- **Exercise instructions**
In the listing, substitute "remove button" for "delete button" in the lines starting at the one containing "Identify the location of the delete" and ending at the one containing "(1251, 184).", leaving everything else unchanged. Return only those lines, without the pictures.

[Click-target listing]
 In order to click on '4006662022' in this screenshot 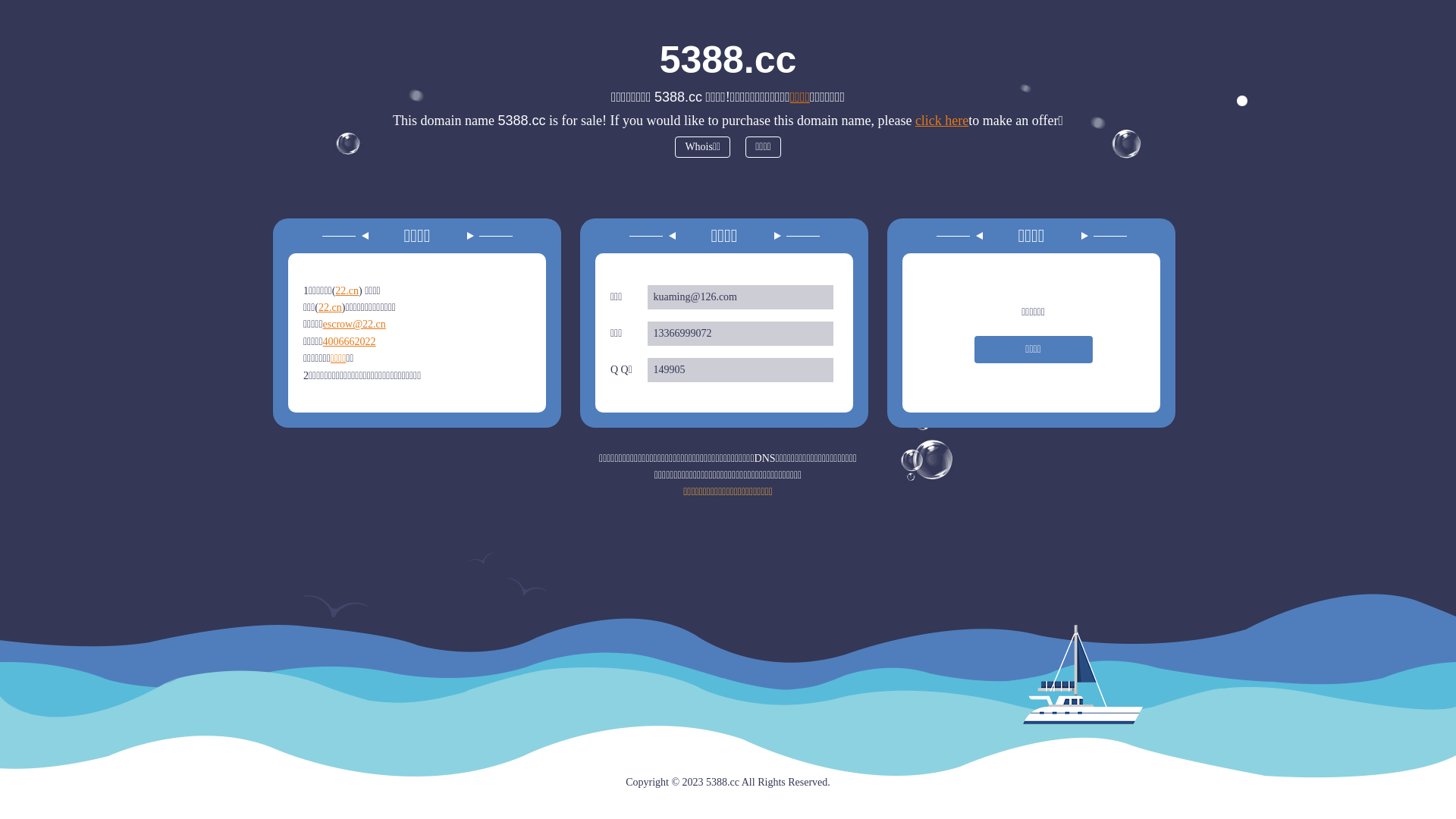, I will do `click(322, 341)`.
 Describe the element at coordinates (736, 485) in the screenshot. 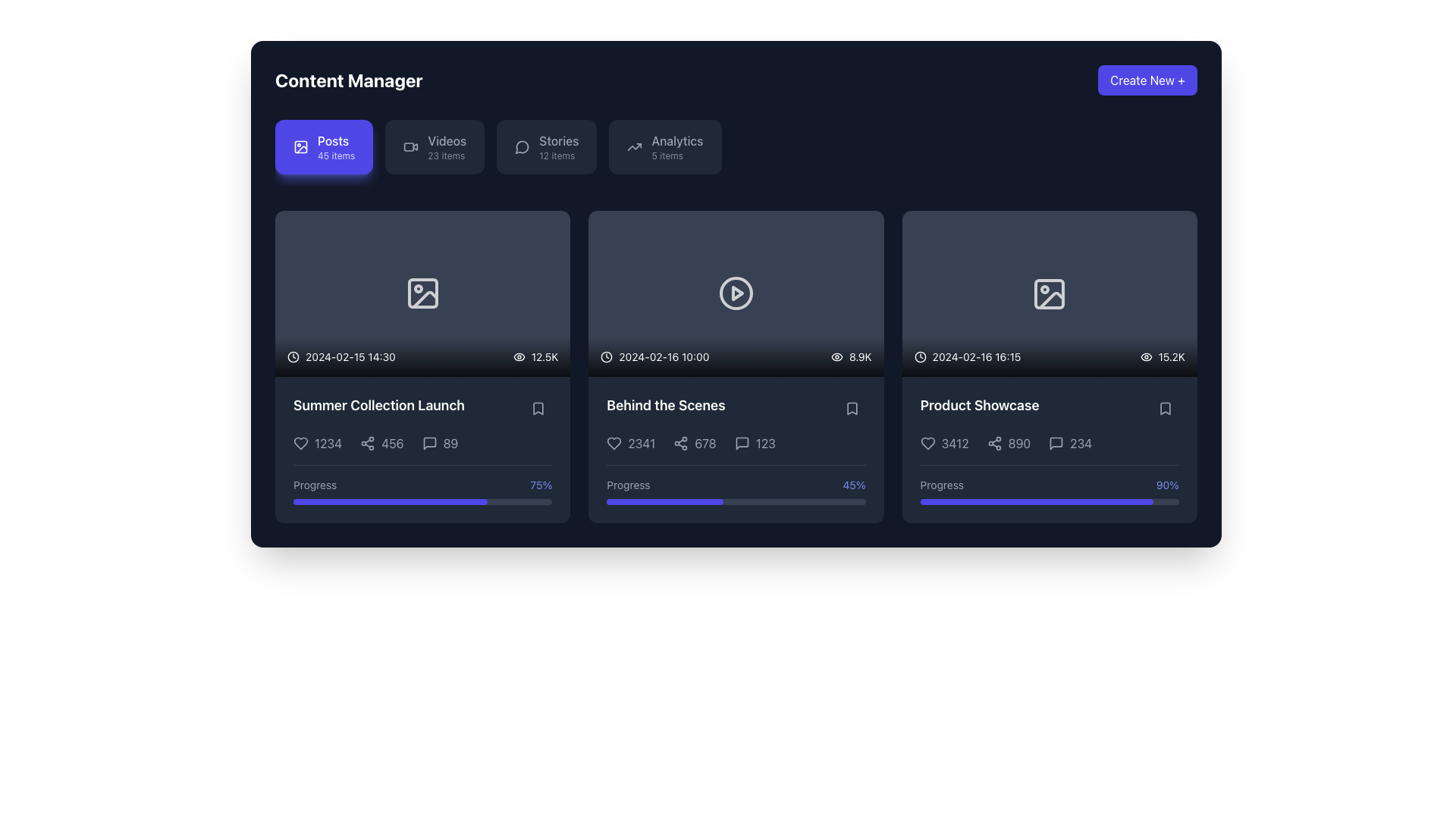

I see `the progress visually of the progress indicator located in the middle card of the three-card layout, positioned towards the bottom below the metrics for shares and comments` at that location.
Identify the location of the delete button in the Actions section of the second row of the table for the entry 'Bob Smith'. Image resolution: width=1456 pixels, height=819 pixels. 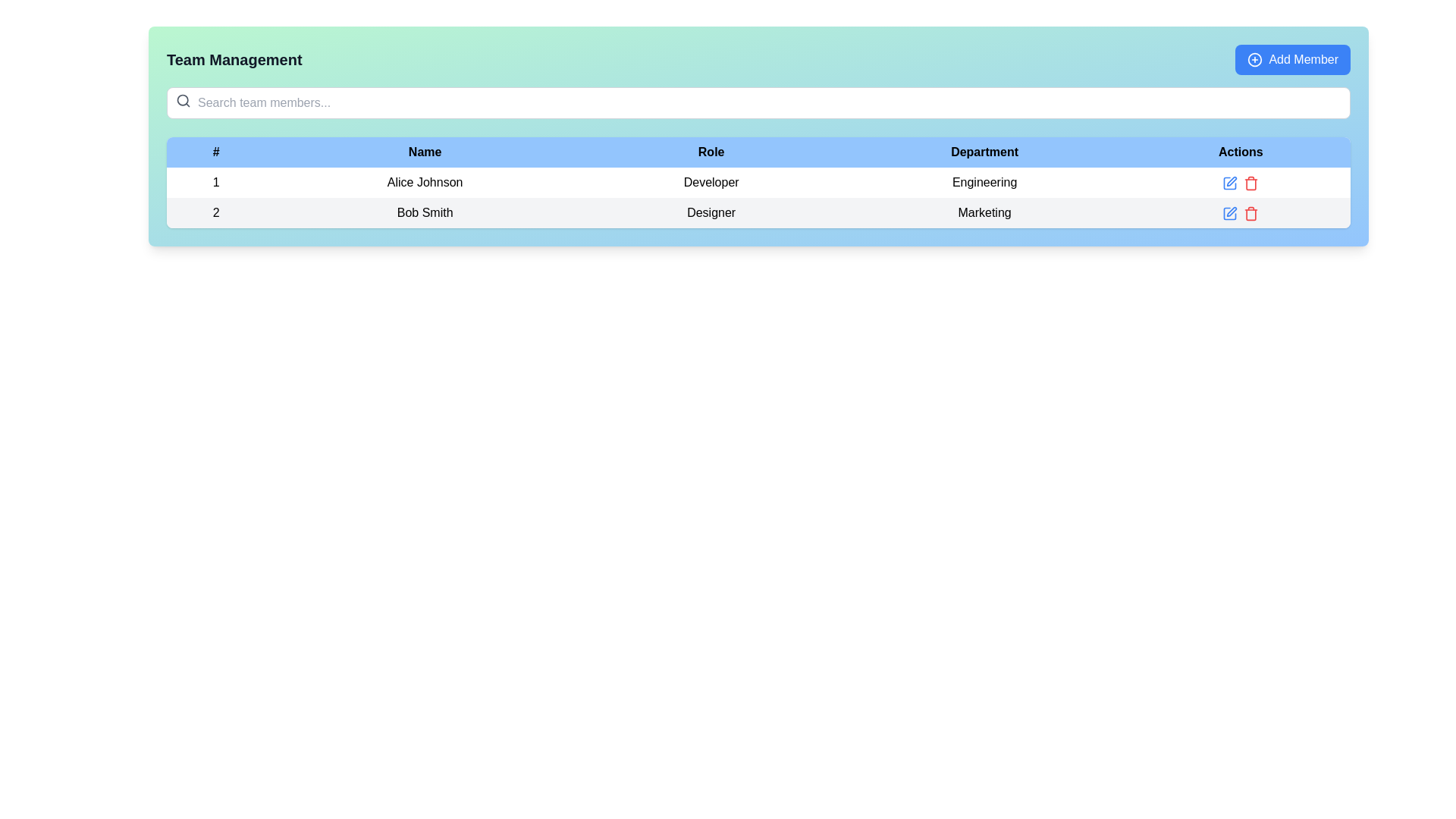
(1251, 184).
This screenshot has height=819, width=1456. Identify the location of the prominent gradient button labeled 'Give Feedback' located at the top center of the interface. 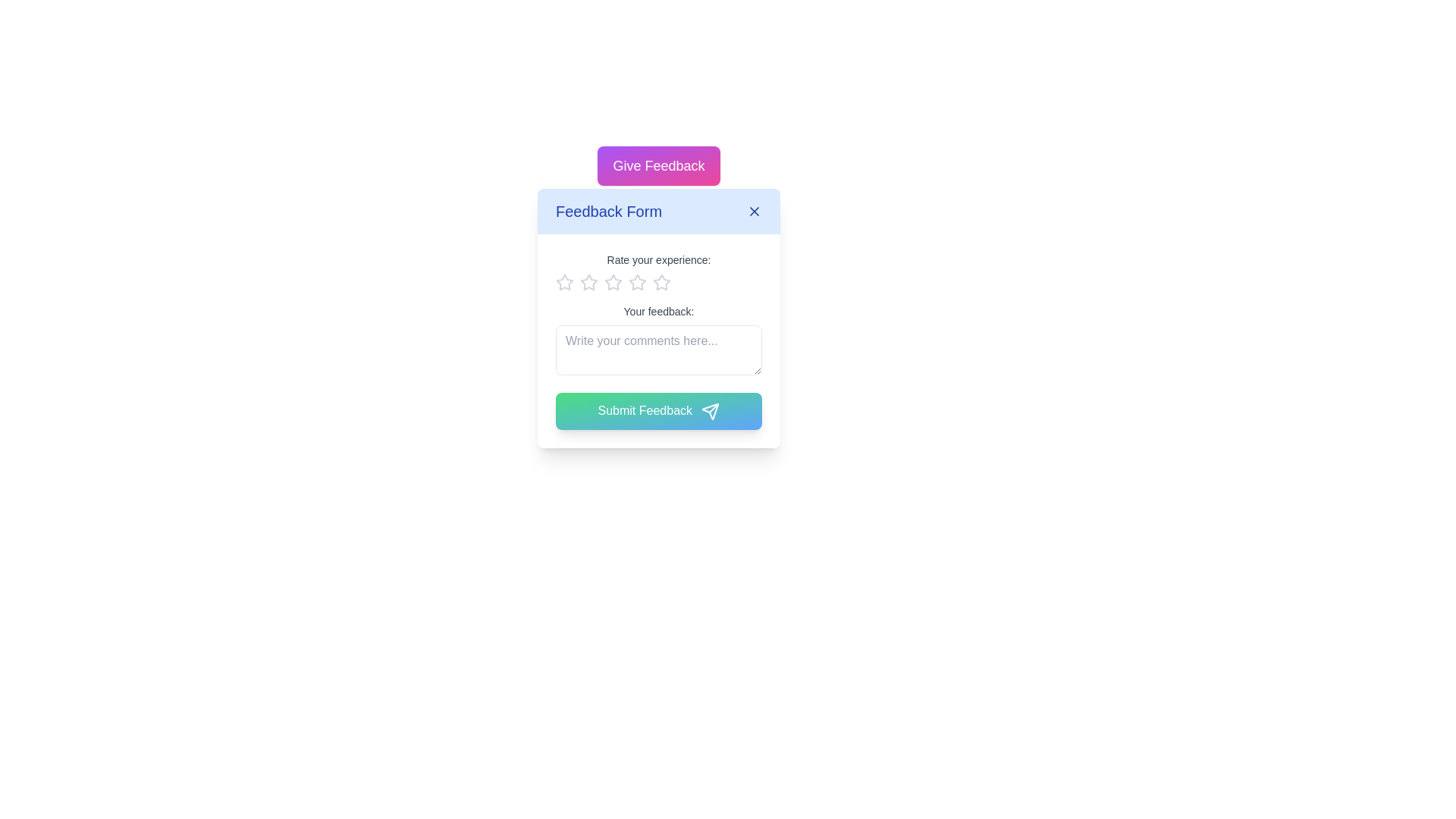
(658, 166).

- **Answer for the task**
Identify the location of the remove button in the Actions section of the second row of the table for the entry 'Bob Smith'. Image resolution: width=1456 pixels, height=819 pixels. 
(1251, 184).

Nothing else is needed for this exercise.